Tylenol is one of the best brand rebuilding stories that marketing students in just about every college learn about. It’s a great example of a company responding to negative publicity (in the case of Tylenol – the worst publicity you can imagine – 7 cyanide poisoning deaths in the 1980s from tampering with Tylenol packaging). I remember the incident well, and the team behind Tylenol did an amazing job of very quickly regaining consumer trust in the brand. What could have been the end of a brand that at the time still competed closely with aspirin, became a minor bump in the brand’s growth to become the number one over-the-counter pain reliever.
Today, Tylenol faces a new battle. This time, the fight is with the Food and Drug Administration (FDA) who wants to regulate sales of Tylenol by reducing the amount of acetaminophen (the active ingredient) in Tylenol claiming it causes liver damage and possibly making Extra Strength Tylenol available as a prescription only.

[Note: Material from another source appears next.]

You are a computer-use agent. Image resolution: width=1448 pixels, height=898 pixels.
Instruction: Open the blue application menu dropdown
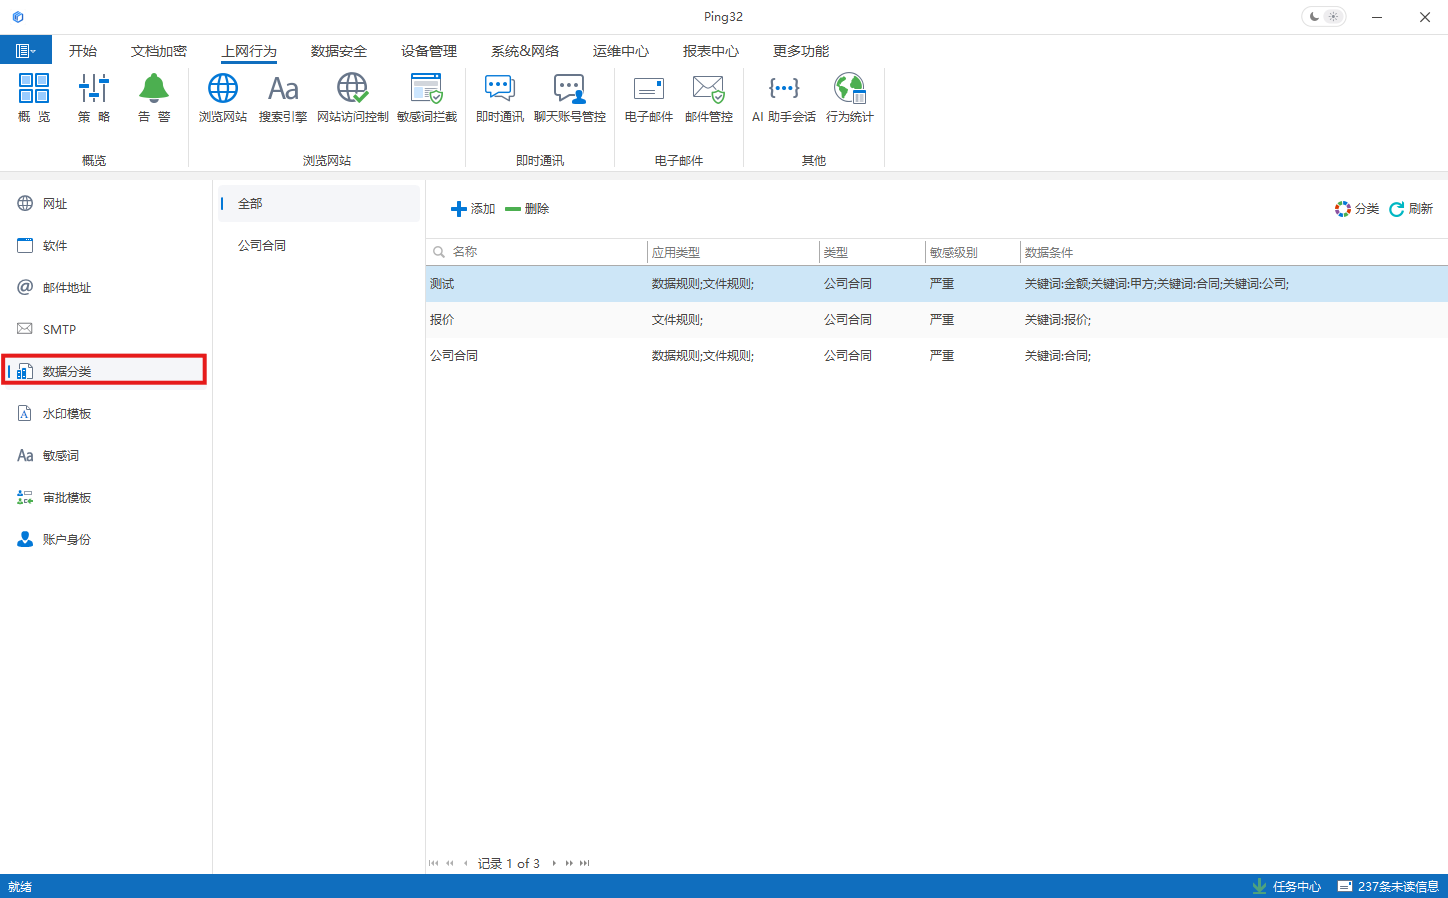[25, 51]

Certainly, sales of Tylenol will go down if the Extra Strength Tylenol product becomes OTC only. Or will they? Will consumers actually switch to a different product with a different active ingredient or wait to get a prescription for Extra Strength Tylenol, or will they just take a higher dosage of regular Tylenol? Is the FDA actually solving the problem? Or will this be just another small bump in the Tylenol brand story?
Either way, I’m sure the Tylenol team (under the power of Johnson & Johnson – a company that is very, very good at decentralizing and protecting one brand from another at all costs) is already fast at work at a new strategy, should one become necessary if the FDA successfully passes the new regulation it’s proposing. According to BrandWeek, full-page ads have already appeared in newspapers calling Tylenol the “safest brand of pain reliever you can choose.” However, it’s a different world now than it was in the 1980s. The social web is alive and spreading information, news, and rumors faster than ever. That’s something the Tylenol team didn’t have to think about in the 1980s.